Paper Title
BRIDGING THE GAP IN MULTIDISCIPLINARY USING DATA SCIENCE TO IMPROVE EDUCATION ASSESSMENT IN THE FIELD OF SCIENCE AND TECHNOLOGY
Abstract
This paper explores how data science multidisciplinary fields are transforming various discipline and creating new opportunities for scientific and technological advancement. Bridging the gap between these fields requires fostering collaboration, applying data driven methodologies and creating shared platforms.Key applications used to demonstrate the power of data driven solutions in student performance analysis and multidisciplinary research include Learning Management System(LMS) Analytics, Educational Data Mining(EDM), Student Information system(SIS), Academic Analytics Performance(AAP)and Predictive Analytics for Student Success(PASS).

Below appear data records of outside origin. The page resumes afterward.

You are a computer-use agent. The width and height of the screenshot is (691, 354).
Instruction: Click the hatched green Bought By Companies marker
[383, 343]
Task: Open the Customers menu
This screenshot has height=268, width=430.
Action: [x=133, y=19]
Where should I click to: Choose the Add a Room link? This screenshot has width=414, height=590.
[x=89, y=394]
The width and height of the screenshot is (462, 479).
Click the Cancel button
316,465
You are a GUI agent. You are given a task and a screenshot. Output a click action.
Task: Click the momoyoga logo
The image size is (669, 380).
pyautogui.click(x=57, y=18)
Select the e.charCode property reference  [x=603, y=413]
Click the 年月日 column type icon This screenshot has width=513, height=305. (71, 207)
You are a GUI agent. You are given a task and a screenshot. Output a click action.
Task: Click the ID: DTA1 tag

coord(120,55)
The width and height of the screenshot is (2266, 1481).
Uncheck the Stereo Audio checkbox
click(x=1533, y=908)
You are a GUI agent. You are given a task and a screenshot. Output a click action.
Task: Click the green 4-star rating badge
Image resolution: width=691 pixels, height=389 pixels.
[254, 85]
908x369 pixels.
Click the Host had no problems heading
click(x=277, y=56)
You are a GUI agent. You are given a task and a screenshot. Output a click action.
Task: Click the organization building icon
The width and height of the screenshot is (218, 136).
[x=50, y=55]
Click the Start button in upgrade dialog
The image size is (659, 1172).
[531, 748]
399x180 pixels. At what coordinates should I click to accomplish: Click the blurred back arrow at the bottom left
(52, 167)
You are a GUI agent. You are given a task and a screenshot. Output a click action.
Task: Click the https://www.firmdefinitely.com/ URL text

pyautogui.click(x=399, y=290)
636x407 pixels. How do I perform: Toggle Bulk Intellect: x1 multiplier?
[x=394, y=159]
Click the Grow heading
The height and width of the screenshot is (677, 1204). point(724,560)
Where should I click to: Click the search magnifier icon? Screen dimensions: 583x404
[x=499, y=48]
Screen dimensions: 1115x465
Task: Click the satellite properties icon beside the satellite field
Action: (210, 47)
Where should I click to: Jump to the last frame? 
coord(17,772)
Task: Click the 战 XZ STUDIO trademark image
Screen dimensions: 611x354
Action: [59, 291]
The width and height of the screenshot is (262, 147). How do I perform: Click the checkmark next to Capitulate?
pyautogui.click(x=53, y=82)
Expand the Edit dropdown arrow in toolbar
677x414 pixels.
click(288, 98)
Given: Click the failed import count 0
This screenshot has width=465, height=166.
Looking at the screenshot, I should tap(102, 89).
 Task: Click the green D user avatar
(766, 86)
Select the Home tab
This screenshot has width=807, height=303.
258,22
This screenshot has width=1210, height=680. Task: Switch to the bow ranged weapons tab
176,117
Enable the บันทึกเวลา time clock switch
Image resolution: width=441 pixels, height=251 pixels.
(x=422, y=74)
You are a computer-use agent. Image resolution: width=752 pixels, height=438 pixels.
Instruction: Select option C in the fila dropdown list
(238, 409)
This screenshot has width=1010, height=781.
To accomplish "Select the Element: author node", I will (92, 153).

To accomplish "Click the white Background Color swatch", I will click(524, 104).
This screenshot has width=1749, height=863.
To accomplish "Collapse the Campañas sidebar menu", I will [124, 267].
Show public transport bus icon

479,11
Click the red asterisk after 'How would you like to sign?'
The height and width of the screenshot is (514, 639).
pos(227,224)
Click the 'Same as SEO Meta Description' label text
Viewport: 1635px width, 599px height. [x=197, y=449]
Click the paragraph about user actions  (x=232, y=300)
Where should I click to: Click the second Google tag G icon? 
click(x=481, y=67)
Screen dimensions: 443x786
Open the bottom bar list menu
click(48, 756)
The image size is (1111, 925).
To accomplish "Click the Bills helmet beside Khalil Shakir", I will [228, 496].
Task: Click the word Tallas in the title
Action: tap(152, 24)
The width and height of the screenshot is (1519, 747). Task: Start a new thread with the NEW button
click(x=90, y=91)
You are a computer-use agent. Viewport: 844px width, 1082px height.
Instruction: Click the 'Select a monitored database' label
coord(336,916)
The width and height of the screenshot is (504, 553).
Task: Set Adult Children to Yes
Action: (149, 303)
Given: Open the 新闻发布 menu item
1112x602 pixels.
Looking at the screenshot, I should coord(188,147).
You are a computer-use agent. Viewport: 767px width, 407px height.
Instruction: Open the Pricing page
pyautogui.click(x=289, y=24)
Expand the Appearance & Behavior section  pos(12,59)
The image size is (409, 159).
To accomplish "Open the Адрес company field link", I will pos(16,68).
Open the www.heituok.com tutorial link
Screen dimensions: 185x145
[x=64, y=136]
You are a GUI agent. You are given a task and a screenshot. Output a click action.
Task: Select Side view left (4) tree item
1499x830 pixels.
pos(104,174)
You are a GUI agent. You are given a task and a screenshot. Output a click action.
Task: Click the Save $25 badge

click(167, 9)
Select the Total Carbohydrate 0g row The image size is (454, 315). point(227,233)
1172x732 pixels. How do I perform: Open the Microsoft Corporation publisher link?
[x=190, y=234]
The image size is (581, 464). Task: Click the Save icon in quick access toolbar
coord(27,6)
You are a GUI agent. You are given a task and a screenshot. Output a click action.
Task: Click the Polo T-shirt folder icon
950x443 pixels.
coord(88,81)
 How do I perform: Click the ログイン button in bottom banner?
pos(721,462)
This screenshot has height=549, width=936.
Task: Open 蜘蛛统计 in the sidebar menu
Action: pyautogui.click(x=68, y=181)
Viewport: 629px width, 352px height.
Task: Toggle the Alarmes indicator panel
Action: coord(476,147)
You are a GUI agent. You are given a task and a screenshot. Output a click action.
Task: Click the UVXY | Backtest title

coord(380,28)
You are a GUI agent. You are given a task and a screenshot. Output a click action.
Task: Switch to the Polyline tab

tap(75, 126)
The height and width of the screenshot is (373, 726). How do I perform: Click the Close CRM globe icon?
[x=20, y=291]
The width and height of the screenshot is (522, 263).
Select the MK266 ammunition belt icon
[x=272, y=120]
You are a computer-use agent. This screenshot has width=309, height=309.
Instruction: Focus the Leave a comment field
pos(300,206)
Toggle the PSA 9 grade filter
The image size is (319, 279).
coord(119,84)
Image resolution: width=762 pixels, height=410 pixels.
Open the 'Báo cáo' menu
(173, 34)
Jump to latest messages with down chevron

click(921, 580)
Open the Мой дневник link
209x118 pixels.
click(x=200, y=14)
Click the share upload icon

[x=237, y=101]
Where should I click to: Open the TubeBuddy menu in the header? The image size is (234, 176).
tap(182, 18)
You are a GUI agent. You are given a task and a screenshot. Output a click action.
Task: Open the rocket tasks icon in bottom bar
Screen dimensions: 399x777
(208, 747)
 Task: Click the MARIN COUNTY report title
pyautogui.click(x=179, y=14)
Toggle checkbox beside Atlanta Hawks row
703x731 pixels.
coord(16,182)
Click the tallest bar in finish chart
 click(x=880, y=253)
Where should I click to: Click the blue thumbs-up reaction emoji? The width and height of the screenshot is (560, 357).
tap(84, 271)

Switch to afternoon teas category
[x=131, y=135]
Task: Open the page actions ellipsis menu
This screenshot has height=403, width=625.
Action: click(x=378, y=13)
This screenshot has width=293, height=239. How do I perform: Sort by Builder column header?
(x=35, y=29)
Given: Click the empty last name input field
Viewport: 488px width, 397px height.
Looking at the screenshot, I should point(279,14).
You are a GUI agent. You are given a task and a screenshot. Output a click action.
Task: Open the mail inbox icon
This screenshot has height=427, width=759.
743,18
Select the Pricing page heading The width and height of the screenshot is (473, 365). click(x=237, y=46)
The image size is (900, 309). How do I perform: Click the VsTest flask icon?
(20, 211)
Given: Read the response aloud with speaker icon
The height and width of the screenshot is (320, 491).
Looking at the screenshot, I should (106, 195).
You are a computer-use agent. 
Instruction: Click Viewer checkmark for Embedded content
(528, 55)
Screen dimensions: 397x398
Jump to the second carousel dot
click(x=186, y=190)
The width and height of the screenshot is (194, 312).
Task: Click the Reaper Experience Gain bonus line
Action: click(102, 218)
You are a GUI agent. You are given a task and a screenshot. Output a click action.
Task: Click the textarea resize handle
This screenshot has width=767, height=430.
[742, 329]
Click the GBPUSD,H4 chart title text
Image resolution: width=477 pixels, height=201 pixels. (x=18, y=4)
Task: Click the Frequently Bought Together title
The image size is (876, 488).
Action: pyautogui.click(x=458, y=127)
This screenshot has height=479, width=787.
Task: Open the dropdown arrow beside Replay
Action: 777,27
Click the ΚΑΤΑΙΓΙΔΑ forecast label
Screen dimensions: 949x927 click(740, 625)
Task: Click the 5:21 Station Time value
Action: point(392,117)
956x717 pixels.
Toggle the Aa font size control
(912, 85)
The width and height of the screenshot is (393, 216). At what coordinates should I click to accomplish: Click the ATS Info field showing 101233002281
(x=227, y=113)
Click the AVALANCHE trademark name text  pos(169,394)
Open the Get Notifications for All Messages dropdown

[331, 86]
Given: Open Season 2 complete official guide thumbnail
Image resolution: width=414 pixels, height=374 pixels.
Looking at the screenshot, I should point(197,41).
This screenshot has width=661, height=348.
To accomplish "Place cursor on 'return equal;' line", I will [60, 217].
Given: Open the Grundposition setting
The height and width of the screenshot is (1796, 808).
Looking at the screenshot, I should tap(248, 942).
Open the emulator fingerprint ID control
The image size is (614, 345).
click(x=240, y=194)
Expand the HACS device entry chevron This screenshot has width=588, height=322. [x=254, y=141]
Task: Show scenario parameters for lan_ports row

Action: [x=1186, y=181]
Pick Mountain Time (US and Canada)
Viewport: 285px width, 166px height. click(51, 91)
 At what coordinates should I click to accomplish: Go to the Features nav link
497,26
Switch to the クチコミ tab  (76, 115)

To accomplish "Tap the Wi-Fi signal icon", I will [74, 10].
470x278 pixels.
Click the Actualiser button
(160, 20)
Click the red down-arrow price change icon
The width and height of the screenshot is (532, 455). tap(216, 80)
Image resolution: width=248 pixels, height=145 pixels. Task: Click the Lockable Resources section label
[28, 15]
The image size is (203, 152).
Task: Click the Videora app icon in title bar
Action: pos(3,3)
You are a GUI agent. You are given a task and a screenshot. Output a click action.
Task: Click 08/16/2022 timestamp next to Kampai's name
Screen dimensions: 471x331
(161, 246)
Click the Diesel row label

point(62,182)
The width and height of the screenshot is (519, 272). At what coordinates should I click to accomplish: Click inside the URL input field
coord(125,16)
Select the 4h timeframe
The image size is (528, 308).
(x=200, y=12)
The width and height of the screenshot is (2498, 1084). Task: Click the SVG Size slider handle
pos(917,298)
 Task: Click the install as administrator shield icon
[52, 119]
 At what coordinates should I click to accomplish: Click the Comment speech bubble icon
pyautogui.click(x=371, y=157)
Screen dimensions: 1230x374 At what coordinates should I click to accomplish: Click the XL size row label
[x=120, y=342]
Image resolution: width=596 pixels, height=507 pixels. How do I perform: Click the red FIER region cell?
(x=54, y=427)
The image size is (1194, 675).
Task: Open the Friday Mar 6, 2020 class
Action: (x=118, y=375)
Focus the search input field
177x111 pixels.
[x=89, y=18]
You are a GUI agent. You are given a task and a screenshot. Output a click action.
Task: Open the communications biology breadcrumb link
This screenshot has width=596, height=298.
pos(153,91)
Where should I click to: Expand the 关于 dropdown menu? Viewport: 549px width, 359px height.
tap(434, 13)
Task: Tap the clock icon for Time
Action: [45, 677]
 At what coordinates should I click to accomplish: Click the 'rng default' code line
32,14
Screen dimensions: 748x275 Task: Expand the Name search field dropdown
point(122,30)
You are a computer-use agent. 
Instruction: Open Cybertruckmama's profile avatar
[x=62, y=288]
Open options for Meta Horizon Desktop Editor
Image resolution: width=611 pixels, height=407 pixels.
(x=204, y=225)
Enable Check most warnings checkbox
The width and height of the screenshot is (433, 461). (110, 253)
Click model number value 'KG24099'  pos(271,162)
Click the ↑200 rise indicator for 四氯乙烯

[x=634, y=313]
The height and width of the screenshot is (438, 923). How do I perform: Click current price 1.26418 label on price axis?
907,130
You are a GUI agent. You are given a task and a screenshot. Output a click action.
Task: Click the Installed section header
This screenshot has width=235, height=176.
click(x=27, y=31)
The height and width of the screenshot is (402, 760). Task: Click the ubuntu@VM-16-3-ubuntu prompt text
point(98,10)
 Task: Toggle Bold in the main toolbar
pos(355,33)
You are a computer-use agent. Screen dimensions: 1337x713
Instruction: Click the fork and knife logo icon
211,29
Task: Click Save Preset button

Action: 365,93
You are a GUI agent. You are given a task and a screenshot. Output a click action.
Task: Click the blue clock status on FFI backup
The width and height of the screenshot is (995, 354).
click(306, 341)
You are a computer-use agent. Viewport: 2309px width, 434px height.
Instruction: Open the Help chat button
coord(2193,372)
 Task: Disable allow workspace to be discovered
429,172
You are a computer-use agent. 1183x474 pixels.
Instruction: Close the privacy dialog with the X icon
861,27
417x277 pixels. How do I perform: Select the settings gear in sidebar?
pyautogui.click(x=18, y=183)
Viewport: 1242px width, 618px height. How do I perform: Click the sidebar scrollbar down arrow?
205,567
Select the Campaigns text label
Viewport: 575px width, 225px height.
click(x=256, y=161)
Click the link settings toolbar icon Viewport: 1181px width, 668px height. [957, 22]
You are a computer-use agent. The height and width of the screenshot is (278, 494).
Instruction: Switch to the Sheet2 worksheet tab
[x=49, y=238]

The paper proposes an Integrated Research Framework(IRF) that combines qualitative and quantitative methods to bridge the gap between disciplines. The multidisciplinary approach engages stakeholders in research design and implementation, enhancing the overall benefits of collaboration and knowledge sharing. Ultimately, this framework broadens the scope and impact of research, balancing depth with a comprehensive range inquiry. The paper will highlight how advanced data science techniques can accelerate progress in both theoretical research and practical application, addressing global challenges in science and innovation.
Keywords - System Dynamic modelling, Collaborative problem Solving, Concept mapping Stakeholder Analysis.